Fig 4. ETBF strains secrete variable amounts of mature Bft.

Culture supernatants were obtained from ETBF strains at the indicated growth phases. The volume of each supernatant was normalized based on cell number (OD₆₀₀) and proteins were concentrated 40-fold. Bft was then detected by Western blot using an anti-peptide antiserum.

Fig 5. NTBF strain NCTC 9343 outcompetes ETBF strains and secretes a growth-inhibitory protein.

(A) In vitro competition assay. Strain NCTC 9343 was co-cultivated with one ETBF strain and passaged after 24 h. The competitive index (CI, ratio of ETBF/NCTC 9343 DNA) was determined by strain-specific qPCR. Significance was determined by ANOVA across all time points for each strain (2-078382-3, p = 0.016; 20793–3, p = 0.0048; 20656-2-1, p = 0.048). Tukey’s multiple comparison test results are shown comparing 24 and 48 h time points to the inoculum (* = p<0.05, ** = p<0.01). Each data point is an independent measurement. (B) Growth curve of NCTC 9343 and individual ETBF strains. One representative experiment is shown. (C) Agar diffusion assay. Supernatant obtained from a culture of strain NCTC 9343 was untreated (a) PK treated (b), heat treated (c), or trypsin treated (d) and then added to wells in plates seeded with the ETBF indicator strain 2-078382-3: (D) Quantitation of agar diffusion assays in which culture supernatants from strain NCTC 9343 WT or NCTC 9343 ΔtssC were added to ETBF strain 2-078382-3, 20793–3, 20656-2-1, or 86-5443-2-2. Supernatants were untreated, heat-treated, protease treated, or fractionated by molecular weight. A Student’s t-test was used to demonstrate a significant loss of activity (*, p<0.05). The red circles indicate a complete loss of activity.

Fig 6. ETBF strains exhibit enhanced biofilm formation.

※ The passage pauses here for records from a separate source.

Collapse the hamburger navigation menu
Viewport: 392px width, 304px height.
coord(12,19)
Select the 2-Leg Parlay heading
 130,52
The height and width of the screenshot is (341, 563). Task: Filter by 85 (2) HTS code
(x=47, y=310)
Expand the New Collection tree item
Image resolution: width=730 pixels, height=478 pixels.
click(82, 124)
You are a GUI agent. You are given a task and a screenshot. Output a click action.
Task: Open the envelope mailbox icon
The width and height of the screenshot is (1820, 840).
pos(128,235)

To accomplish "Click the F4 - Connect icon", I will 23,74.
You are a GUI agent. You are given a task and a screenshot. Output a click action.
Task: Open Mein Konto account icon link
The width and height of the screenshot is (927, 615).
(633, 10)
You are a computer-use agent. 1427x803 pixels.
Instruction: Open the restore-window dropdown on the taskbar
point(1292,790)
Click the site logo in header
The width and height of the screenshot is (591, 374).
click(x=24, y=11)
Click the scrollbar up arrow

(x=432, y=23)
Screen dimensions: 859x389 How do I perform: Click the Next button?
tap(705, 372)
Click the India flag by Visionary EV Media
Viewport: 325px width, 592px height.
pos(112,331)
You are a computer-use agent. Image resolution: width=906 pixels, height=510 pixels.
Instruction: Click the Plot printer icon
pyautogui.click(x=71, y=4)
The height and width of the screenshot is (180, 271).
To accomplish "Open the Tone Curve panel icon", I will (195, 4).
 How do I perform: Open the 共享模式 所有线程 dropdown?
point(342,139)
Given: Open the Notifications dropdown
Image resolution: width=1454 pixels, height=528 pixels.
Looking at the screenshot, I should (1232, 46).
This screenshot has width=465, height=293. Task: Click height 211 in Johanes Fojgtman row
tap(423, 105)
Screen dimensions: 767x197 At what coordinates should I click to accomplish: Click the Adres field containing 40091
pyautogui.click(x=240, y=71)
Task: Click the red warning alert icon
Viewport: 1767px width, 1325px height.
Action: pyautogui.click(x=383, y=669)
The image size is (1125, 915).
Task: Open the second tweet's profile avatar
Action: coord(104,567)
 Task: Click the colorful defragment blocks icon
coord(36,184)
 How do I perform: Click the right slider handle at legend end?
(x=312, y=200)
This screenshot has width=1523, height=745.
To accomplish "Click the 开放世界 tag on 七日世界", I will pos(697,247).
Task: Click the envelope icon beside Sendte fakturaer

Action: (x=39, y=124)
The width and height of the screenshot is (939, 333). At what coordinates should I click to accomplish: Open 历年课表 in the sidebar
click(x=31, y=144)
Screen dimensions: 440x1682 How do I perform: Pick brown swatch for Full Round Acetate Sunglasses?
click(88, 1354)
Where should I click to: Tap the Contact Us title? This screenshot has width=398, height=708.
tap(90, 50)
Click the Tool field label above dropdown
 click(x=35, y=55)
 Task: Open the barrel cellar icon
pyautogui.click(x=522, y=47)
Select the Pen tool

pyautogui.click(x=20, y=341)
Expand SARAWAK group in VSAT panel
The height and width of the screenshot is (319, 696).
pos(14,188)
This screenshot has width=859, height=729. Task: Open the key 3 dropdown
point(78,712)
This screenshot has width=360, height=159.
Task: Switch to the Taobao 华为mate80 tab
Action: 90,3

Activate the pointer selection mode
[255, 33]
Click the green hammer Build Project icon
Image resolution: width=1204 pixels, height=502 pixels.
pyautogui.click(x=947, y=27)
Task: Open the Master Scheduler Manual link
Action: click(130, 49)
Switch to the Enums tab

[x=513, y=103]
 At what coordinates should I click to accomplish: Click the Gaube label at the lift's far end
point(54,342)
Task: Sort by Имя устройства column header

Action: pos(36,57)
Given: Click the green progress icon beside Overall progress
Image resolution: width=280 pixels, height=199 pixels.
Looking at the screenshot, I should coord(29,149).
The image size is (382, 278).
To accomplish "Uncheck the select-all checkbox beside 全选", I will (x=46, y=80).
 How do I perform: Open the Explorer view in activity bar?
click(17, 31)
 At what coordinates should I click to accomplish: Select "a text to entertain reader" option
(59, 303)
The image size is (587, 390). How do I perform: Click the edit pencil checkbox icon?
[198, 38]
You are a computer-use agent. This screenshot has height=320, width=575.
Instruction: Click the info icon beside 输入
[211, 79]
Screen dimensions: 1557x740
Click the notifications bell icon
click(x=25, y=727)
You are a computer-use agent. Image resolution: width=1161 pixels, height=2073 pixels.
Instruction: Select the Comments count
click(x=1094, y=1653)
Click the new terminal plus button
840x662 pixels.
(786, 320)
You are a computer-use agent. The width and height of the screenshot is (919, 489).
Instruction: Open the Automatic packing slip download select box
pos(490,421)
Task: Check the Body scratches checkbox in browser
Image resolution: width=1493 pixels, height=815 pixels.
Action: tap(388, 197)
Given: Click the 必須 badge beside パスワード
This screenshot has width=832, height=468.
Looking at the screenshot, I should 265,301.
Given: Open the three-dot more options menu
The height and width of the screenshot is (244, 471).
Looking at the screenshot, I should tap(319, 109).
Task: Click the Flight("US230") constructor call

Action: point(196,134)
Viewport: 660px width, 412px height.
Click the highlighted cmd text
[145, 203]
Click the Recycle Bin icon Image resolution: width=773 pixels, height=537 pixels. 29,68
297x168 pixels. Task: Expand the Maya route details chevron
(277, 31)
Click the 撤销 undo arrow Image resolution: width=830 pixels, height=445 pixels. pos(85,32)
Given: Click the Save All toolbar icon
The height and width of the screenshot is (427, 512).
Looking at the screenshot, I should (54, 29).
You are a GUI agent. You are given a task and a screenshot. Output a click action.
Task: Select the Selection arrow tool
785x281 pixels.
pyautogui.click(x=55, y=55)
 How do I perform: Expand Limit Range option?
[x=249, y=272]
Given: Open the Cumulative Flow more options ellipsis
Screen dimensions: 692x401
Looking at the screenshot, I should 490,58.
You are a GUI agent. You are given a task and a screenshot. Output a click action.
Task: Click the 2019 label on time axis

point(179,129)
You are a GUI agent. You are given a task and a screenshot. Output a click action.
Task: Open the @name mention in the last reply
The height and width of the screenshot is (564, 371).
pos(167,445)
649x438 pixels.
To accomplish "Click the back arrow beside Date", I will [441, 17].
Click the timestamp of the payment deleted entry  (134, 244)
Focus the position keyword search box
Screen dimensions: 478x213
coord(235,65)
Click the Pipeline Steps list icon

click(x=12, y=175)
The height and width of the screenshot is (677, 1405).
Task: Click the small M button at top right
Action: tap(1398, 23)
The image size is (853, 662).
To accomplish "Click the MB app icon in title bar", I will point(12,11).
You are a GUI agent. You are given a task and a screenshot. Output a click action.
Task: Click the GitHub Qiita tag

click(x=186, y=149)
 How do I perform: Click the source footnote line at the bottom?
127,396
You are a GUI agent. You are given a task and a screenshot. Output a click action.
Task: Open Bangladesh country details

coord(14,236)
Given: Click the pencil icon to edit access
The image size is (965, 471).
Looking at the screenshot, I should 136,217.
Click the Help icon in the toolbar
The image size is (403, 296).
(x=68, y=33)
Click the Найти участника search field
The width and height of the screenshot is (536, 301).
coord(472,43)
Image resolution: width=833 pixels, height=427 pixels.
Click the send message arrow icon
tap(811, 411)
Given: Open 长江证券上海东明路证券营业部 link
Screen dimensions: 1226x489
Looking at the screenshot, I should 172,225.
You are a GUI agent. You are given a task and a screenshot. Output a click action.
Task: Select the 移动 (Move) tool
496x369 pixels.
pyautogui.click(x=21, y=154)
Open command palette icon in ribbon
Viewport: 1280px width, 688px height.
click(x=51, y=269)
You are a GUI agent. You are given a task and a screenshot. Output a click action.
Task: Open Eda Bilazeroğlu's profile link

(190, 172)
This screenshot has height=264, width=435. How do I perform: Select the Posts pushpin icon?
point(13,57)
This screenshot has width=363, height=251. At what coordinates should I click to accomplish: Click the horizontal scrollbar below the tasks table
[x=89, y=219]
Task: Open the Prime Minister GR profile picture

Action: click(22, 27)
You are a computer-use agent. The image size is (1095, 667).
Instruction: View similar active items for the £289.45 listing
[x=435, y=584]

(A) B. fragilis strains forming biofilms in microtiter plates were stained with crystal violet and quantified at A₅₇₀. A single strain or a combination of three ETBF strains (2-078382-3, 20793–3, and 20656-2-1) was grown in BHIS medium, in co-culture with strain NCTC 9343, or in an equal mixture of BHIS medium and NCTC 9343 culture supernatant. Data from at least three independent experiments are shown along with the standard deviations. Asterisks indicate significant changes as determined by unpaired t-test: * p<0.05, **p<0.01, ***p<0.001.